One of the most important discoveries was one in the Big Find, where free gold was encountered in the bottom of the 20-foot shaft. Next to the discovery of the free gold in importance was the widening of the vein from 7-1/2 inches to more than 3-1/2 feet.

According to Wikipedia, tellurium is a “silver-white metalloid, which looks similar to tin.” This was around the same time that mining activity was picking up in Sunflower, leading to the discovery of the Sunflower Mine in 1911 by E.H. Bowman.

According to Ironminers.com, Bowman had gone looking for gold, but discovered cinnabar and malachite instead. This mine would produce an estimated 3,973 flasks of mercury between 1913 and 1965. Other noteworthy past mines in this general area include the Pine Mountain and Ord mines.

The production of mercury mines in the area tended to vary, with production increasing at times when the mercury price was high. One of those times was the 1940s, as conflict escalated around the world, boosting demand for mercury as this clip from an article in the April 6, 1941 Arizona Republic shows.

“Defense Needs Boost Mining Of Quicksilver

“MESA, Apr. 5 - One of the busiest mining areas in the state is that which is generally known as the Sunflower district, embracing a belt across the Mazatzal mountains along the line between Gila and Maricopa counties, according to Newton Wolcott, field engineer for the Arizona Department of Mineral Resources. During the past year, activity has been steadily increasing, particularly in the cinnabar properties, and several of these are now producing at the peak of their capacity.

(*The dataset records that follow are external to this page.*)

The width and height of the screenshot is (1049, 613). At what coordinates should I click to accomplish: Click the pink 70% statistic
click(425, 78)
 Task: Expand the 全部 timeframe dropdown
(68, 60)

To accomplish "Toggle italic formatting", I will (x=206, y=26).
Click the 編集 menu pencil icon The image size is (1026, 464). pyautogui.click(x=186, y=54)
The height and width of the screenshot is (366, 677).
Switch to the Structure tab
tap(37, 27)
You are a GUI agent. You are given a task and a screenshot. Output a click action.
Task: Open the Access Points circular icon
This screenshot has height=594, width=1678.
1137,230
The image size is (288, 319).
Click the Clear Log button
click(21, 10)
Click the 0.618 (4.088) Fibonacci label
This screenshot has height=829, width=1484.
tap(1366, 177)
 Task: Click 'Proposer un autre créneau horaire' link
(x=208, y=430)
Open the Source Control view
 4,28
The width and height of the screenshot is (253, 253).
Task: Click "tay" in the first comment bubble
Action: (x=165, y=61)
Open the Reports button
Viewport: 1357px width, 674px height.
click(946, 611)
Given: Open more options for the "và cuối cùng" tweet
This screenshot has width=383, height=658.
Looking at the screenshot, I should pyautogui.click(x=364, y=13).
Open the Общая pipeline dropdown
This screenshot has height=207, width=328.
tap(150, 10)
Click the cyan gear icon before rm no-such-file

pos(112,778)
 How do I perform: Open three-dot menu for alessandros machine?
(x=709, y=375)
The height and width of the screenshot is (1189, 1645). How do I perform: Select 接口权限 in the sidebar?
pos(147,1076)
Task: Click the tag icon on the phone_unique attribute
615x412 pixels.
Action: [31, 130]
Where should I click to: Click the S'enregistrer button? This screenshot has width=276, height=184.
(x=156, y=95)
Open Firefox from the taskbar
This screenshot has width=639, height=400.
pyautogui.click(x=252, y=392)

“At the property of the Ord Mercury mines on Slate creek about 30 men are employed in the plant and underground workings, two shifts being worked in the mine, while the plant is operating continuously. Ore is being mined both from the Ord group and from the Rattlesnake mine, where recent development work has definitely proven that the ore shoots increase both in value and size with additional depth.

“Satisfactory recovery of quicksilver is being obtained from the furnace, and the entire operation at this property appears to be eminently successful, Mr. Wolcott said. L.E. Foster is general manager and J.D. Hill is superintendent in charge of operations.

“Another steady producer of quicksilver is the Pine Mountain cinnabar property. This property was taken over last year by Henry Stromsen of San Pedro, Calif., from the original owners, William and Guy Boardman, Grady Harrison, and William Reynolds of Payson. The new owner has built a road in to the mine, installed a modern rotary furnace, and for the past several months has been producing and shipping quicksilver.

It’s important to recognize that this was a strong mercury producing area. According to a 1965 circular on United States Mercury Potential, mercury production in this part of Arizona, accounted for 96 percent of the Arizona total.

The Sunflower mine had old processing equipment that was still standing. Over three stories high in some parts, this made it a popular exploration site for hikers and jeep riders. Whether or not the plant survived the fire is unknown at this point. There were also some remnants of other mines in the area, some of which already had suffered damage during the 2004 Willow Fire.